Antonio del Castillo, al descubierto
Nació, vivió y dejó su legado en Córdoba. Quién sabe si algún día tuvo la intención de querer marcar un antes y un después en el escenario pictórico de su época, pero lo consiguió. Así lo atestigua la trayectoria de Antonio del Castillo Saavedra, el artista más importante de la Córdoba de mediados del siglo XVII. Con el objetivo de mostrar a la ciudadanía una retrospectiva de todo su trabajo, el Museo de Bellas Artes acoge alrededor de todo el edificio 65 obras, 23 lienzos del maestro y su entorno, 28 dibujos suyos y de su época, y 13 cuadros de aquellos artistas que más le influyeron, además de sus seguidores.
En un paseo por toda la exposición -que puede visitarse hasta el 28 de febrero de 2017-, se aprecian las influencias de Zurbarán y las estampas europeas, y cómo las autoridades religiosas son grandes protagonistas en toda la obra de Antonio del Castillo. Además, la muestra museística pasea por todas las facetas del artista, que fue pintor, dibujante, diseñador y aficionado a la poesía. Siguiendo la estela de su padre, Agustín del Castillo, continuó como aprendiz de Ignacio Aedo Calderón y finalizó con una breve estancia en Sevilla junto a Francisco de Zurbarán.
La muerte de Juan Luis Zambrano en 1639 provoca que la sociedad de la época tome al artista cordobés como el pintor de referencia. Es así como pasa de hacer pequeños encargos -como la pintura Cristo muerto con tres ángeles dolientes, pieza que formó parte de la parroquia de San Nicolás de la Axerquía- a grandes proyectos. Además, es tras la muerte de Zambrano cuando Antonio del Castillo desarrolla cuatro de los encargos más importantes por los que pasa su taller: la decoración de la capilla de la cárcela del Tribunal de la Inquisición, la decoración de la escalera principal del convento dominico de San Pablo y el claustro y otras dependencias del convento de San Pedro el Real y de la iglesia del hospital de la Caridad. Buena muestra de este trabajo se extiende a lo largo de la planta baja del Museo de Bellas Artes.

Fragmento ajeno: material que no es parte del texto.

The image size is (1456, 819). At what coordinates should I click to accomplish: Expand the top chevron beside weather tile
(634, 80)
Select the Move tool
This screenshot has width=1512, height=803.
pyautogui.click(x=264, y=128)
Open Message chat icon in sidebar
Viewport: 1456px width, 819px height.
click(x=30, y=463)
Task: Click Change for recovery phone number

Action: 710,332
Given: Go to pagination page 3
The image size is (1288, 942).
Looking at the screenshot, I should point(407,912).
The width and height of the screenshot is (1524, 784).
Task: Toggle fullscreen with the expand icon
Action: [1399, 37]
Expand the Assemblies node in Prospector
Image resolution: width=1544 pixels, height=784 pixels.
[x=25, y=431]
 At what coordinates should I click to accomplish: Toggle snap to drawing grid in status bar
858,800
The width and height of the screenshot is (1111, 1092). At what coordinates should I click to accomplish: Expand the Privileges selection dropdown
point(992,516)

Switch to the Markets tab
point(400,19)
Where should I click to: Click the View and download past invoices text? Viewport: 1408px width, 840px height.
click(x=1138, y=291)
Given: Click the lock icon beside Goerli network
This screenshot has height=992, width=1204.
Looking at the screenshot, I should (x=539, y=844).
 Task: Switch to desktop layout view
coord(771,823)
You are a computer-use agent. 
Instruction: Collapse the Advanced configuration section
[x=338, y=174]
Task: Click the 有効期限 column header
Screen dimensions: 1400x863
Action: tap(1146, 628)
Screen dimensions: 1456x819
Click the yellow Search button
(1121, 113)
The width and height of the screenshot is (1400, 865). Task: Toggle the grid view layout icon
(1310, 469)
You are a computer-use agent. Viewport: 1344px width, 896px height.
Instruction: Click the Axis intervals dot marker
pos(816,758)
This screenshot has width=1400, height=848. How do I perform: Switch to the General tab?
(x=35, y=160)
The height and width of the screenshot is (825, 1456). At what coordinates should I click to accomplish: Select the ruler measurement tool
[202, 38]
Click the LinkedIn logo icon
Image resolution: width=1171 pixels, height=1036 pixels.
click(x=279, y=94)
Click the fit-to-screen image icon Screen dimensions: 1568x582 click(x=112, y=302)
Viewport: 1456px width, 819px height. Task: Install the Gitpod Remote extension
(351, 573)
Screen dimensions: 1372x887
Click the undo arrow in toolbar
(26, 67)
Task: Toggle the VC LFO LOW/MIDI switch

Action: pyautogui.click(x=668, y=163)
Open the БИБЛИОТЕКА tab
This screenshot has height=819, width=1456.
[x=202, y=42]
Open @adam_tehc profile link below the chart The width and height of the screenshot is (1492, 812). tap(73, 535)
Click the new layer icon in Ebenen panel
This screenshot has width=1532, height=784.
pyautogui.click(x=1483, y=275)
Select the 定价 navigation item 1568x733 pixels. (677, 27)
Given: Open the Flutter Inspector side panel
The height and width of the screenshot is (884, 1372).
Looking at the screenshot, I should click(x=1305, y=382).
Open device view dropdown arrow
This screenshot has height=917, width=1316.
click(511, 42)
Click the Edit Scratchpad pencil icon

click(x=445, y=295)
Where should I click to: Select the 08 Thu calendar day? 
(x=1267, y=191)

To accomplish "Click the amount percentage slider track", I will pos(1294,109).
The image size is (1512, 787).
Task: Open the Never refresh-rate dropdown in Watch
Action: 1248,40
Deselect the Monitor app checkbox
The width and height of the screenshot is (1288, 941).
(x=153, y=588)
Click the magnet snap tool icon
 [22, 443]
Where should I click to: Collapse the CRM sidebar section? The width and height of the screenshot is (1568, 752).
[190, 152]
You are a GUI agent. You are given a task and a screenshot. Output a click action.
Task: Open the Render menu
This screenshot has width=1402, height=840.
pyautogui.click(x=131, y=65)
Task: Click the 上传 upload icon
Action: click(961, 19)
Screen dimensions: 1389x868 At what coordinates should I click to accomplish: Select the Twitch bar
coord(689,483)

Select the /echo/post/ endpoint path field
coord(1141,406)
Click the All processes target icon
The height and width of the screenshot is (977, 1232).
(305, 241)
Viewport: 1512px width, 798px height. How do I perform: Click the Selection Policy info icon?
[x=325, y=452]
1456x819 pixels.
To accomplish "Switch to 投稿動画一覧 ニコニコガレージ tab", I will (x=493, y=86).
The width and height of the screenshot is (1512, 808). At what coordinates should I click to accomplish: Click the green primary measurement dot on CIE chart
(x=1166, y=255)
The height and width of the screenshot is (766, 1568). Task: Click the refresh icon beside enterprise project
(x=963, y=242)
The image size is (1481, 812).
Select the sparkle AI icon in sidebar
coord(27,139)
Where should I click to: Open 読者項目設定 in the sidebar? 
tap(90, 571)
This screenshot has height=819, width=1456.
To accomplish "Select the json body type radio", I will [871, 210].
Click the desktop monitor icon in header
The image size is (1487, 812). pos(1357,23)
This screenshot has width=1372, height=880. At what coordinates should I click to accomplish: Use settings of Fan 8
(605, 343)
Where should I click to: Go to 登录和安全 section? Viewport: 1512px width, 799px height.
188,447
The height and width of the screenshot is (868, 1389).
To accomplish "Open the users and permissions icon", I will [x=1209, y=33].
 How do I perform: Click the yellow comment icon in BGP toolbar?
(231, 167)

Antonio del Castillo también desarrolla a lo largo de su vida su lado más paisajístico y lo lleva, de nuevo, a la pintura. Su maestría en el lienzo y la exquisitez de los trazados para escenificar los paisajes hacen que aumente la demanda de cuadros en la élite económica de la época. Pero, a pesar de que el paisaje sea la base del lienzo, las referencias religiosas siguen siendo la tónica habitual en cada obra de Antonio del Castillo, con piezas como El Sacrificio de Isaac o El sueño de San José. Antonio del Castillo le da al paisaje una importancia que, hasta ese momento, ningún artista le había dado. Consigue así que sus paisajes se conviertan en la aportación más original a la pintura del momento.
Con el paso de los años, Antonio del Castillo también incorpora la figura de los animales a sus lienzos. Así, aúna paisaje y animales bajo el influjo de las figuras religiosas. Es en ellas sobre las que descarga todo el concepto que tiene sobre la figura humana. De esta manera, “humaniza” a los ángeles y demás figuras que sobresalen de lo terrenal.
Pero no sólo la pintura formó parte de su vida profesional. El legado de su trabajo también recoge intervenciones de platería, yesería, retablos, esculturas y ornamentación local. Y, aunque se desconoce cómo fueron los inicios de Antonio del Castillo como dibujante, sí se recogen pruebas que atestiguan que “en 1618 montó su primer taller con una tienda aneja donde vendía sus obras, las de otros artistas y también dibujos que él realizaba y firmaba para que sirvieran de modelo a otros pintores”.
Toda la vida de Antonio del Castillo transcurre en Córdoba y establece sus diferentes viviendas en los alrededores de la Mezquita Catedral. Sin embargo, sus años de vida los pasó alejado de la zona más característica de Córdoba. Murió en su casa de la calle Muñices y fue enterrado en la Iglesia de la Magdalena. Aún hoy, los historiadores tratan de distinguir qué obras pertenecen a Antonio del Castillo y cuáles a sus discípulos, como fue Antonio Palomino. Y es que su técnica pictórica y composición permanecieron en Córdoba hasta el siglo XIX y fueron muchos artistas los que copiaron, o lo intentaron, la idea que Antonio del Castillo tenía del mundo.